* DATASET EXTRACT:
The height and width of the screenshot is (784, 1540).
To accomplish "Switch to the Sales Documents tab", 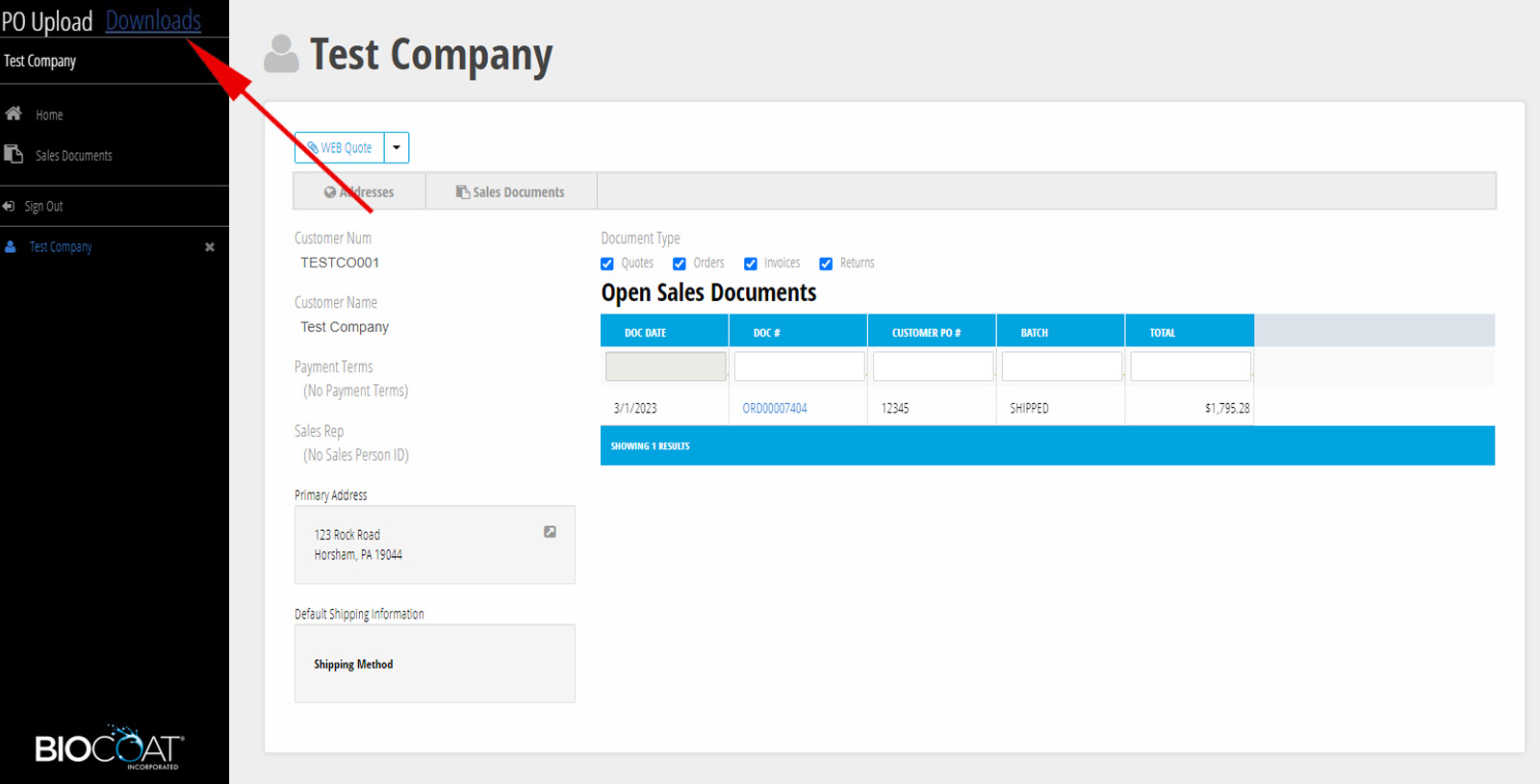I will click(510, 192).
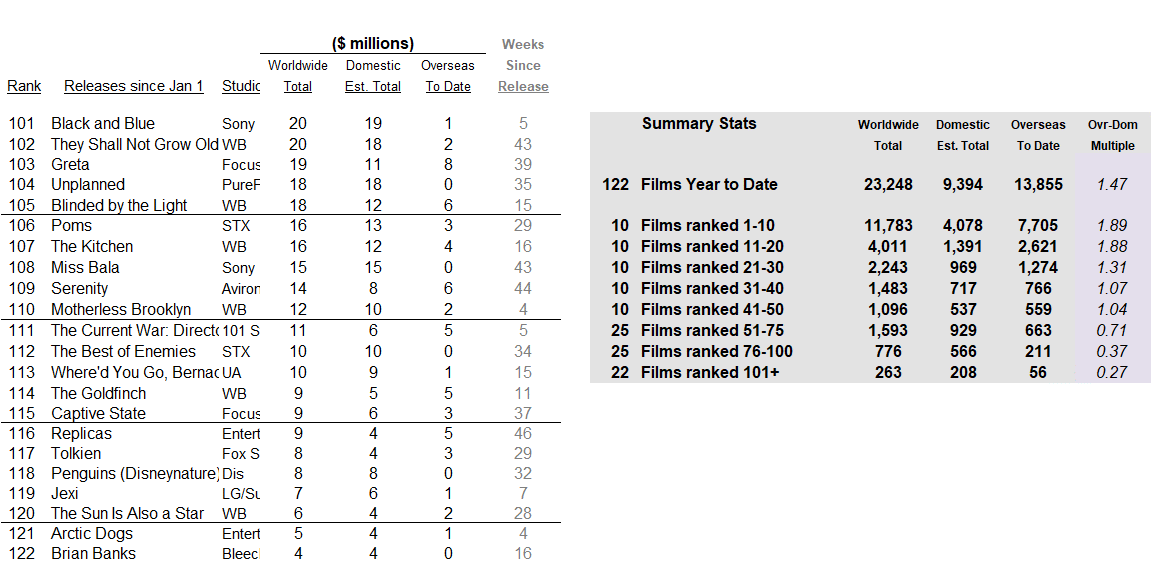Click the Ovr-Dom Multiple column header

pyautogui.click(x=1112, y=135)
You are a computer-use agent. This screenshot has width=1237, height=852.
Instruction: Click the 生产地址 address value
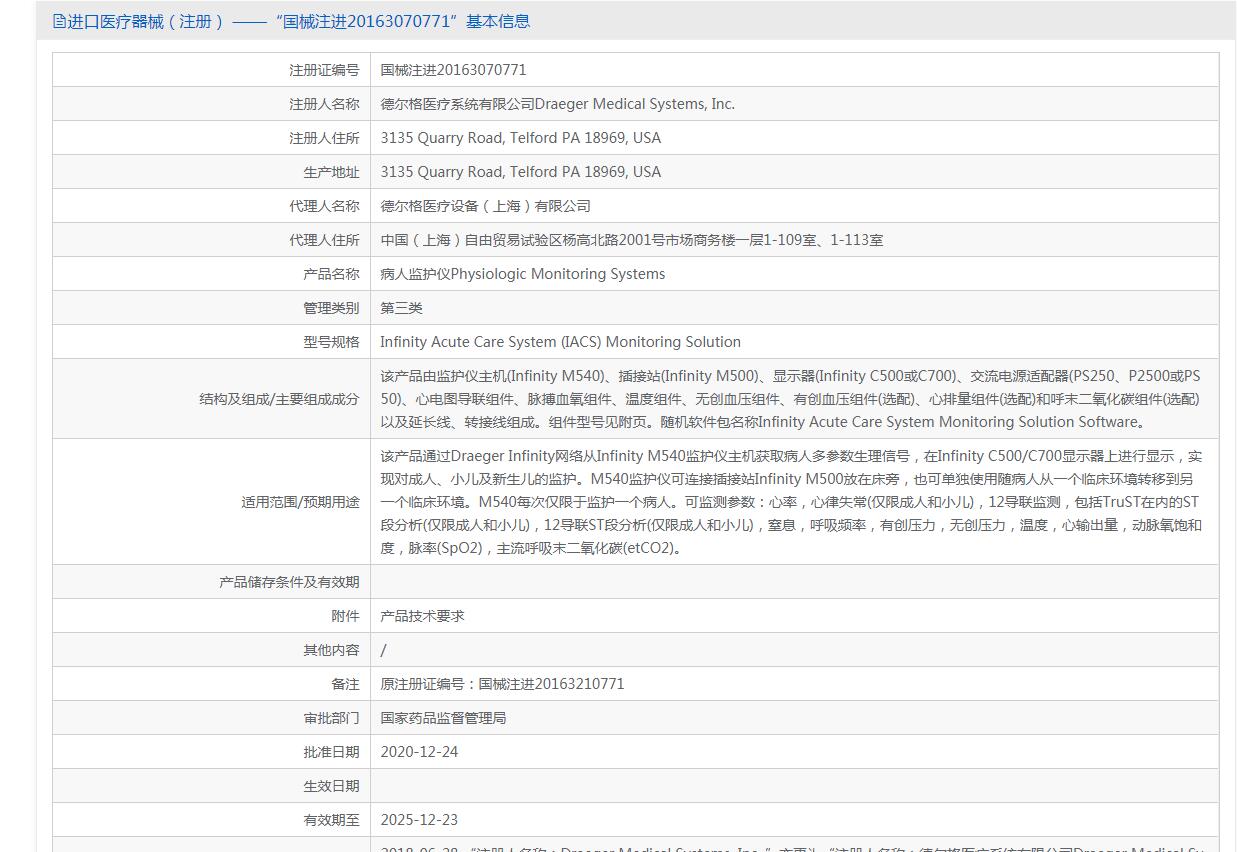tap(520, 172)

* WHAT THIS TASK INVOLVES: When the word "screenshot" shows up in a line of the entries, pull that line out.

* ANSWER BELOW:
The height and width of the screenshot is (784, 1540).
You are a computer-use agent. This screenshot has width=1237, height=852.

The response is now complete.